All senior high school (SHS) Science students will no longer be required to study Core and Elective Mathematics as separate examinable subjects from the 2024/25 academic year.
Instead, they will be required to take Additional Mathematics, the Director-General of the National Council and Curriculum and Assessment (NaCCA), Professor Edward Appiah, has hinted.
He further revealed that such Science students would also no longer study Integrated Science because they were already studying Pure Science.
This arrangement is similar to what existed in the country’s educational system post-independence until the major reforms which replaced the Middle School system with the junior high school (JHS), and the secondary school system with the SHS system.
Speaking in an exclusive interview with Graphic Online's Education Editor, Severious Kale-Dery, the Director-General of the National Council and Curriculum and Assessment (NaCCA), Professor Edward Appiah explained that students pursuing General Arts, Business, Home Economics and Visual Arts would be the ones who would take Integrated Science, which would change to General Science and Modern Mathematics instead of Core Mathematics.
Directive
The directive came about with the introduction of the standard-based and common core curricula adopted for basic and junior high schools in the country respectively.
The Ministry of Education has revised the curricula for pre-tertiary schools in the country.
The new curricula, known as the standard-based and common core, seek to shift learners away from rote learning to acquiring critical learning skills.
The current final-year JHS students will take the maiden edition of the Common Core Basic Education Certificate Examination (BECE).
Taking the Daily Graphic through the new curriculum for the JHS and SHS, Prof. Appiah explained that the current JHS 3 students began with the common core in JHS One, "and so, their BECE will be based on the common core curriculum".
Trial test
He said NaCCA had also completed a trial test of the common core curriculum for SHS students, which would commence in the 2024/2025 academic year.
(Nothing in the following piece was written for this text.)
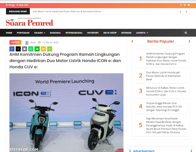Open the search icon in navbar
Image resolution: width=196 pixels, height=152 pixels.
186,33
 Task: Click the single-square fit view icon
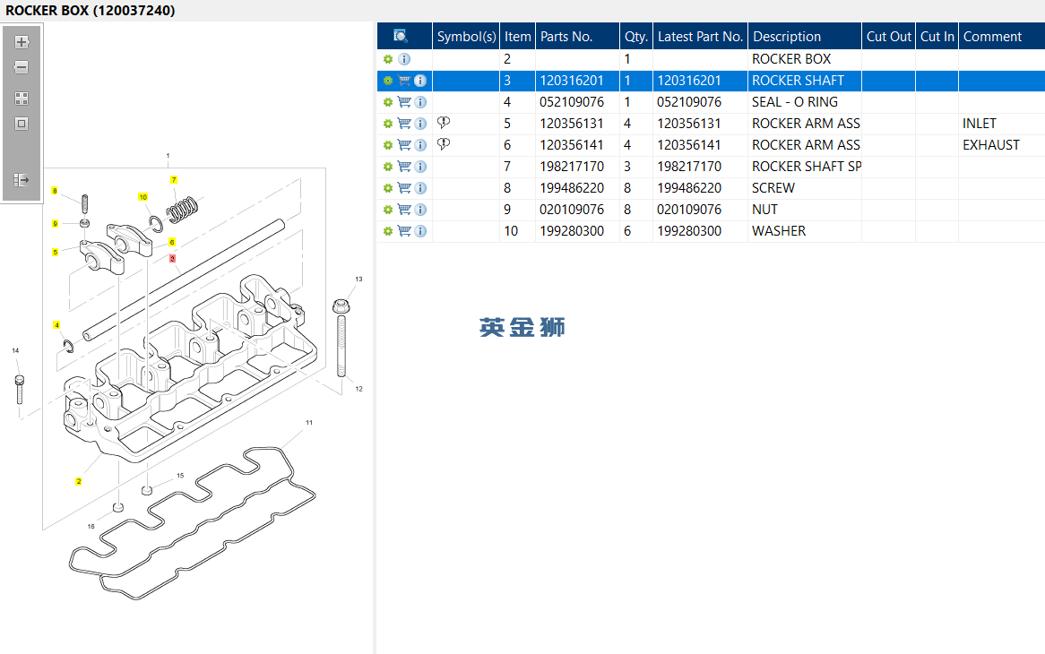(22, 124)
For the test-run of the curriculum for two continuous years for the SHS, he said, NaCCA had categorised the country into three zones to make the selection of schools for the trial test easier.
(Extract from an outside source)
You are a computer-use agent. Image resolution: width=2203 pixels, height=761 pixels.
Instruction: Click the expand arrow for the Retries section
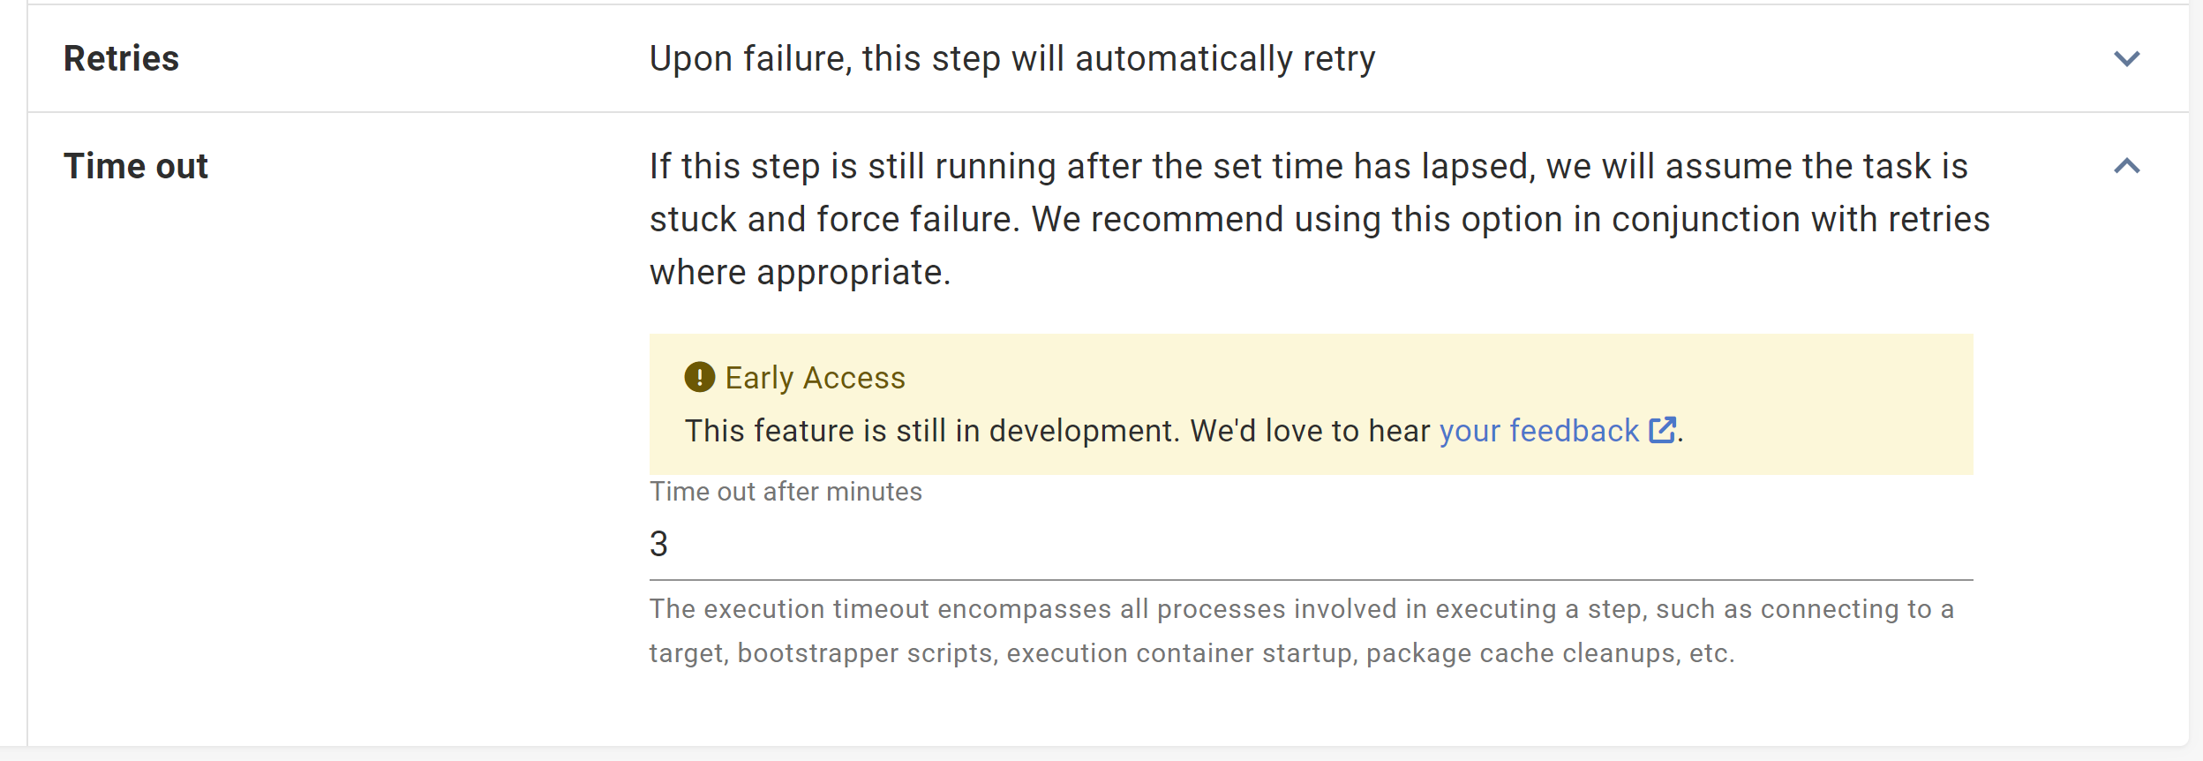pyautogui.click(x=2127, y=59)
"For each zone, we picked Category A, Category B and Category C schools to do the trial testing, and we used the feedback that we got to finalise the document.
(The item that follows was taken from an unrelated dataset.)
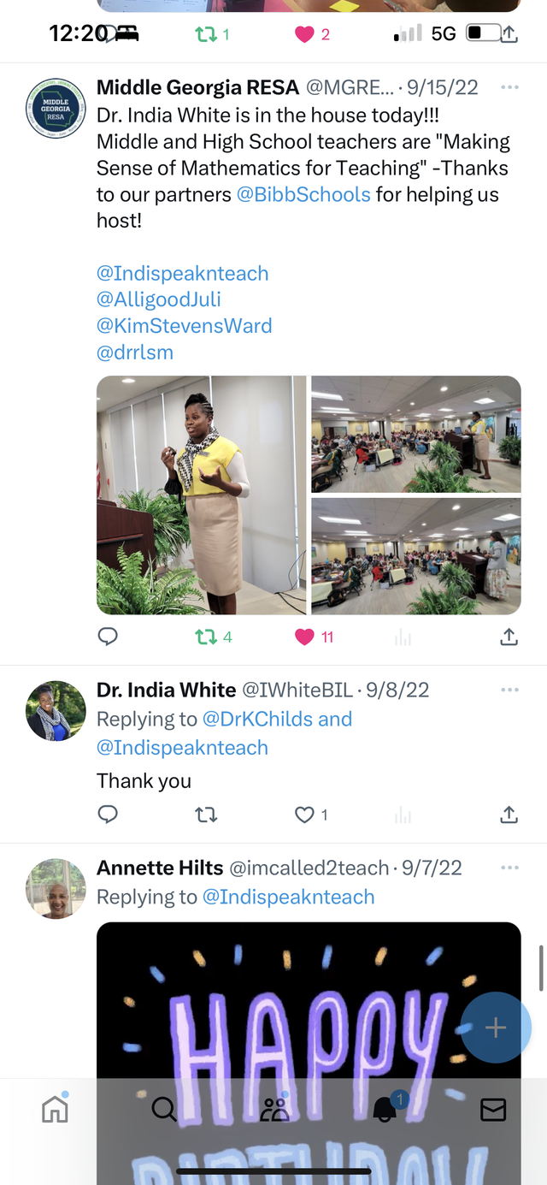
Task: View the speaker photo in tweet
Action: click(201, 495)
"Of course, we had to even engage other stakeholders before getting to this stage," Prof. Appiah said, adding that with the finalised document now ready, NaCCA would do the final trial test of the document in 31 schools across the country.
"The trial will be completed in July so that it will go live in September when the academic year will be starting with the reversal to the old academic calendar," he explained, stressing that the current JHS 3 students would start with the common core curriculum in SHS.
Prof. Appiah said JHS students who rushed to sit the BECE 2023 had lost, "because the students who are going to do this common core-based examination will have easier assimilation and transition.
"Our mode of assessment has changed.
Now, the students are being assessed along the line," he said, adding that the current mode was a multiple assessment system and not the end-of-the-year assessment.
He further explained that the current system was such that the students were assessed during classroom exercises and project work, "and so, as the learner is learning, he or she is being assessed".
Prof. Appiah added that with that mode of assessment, a teacher could actually decide not to conduct any end-of-year examination because he or she might have finished assessing the students already.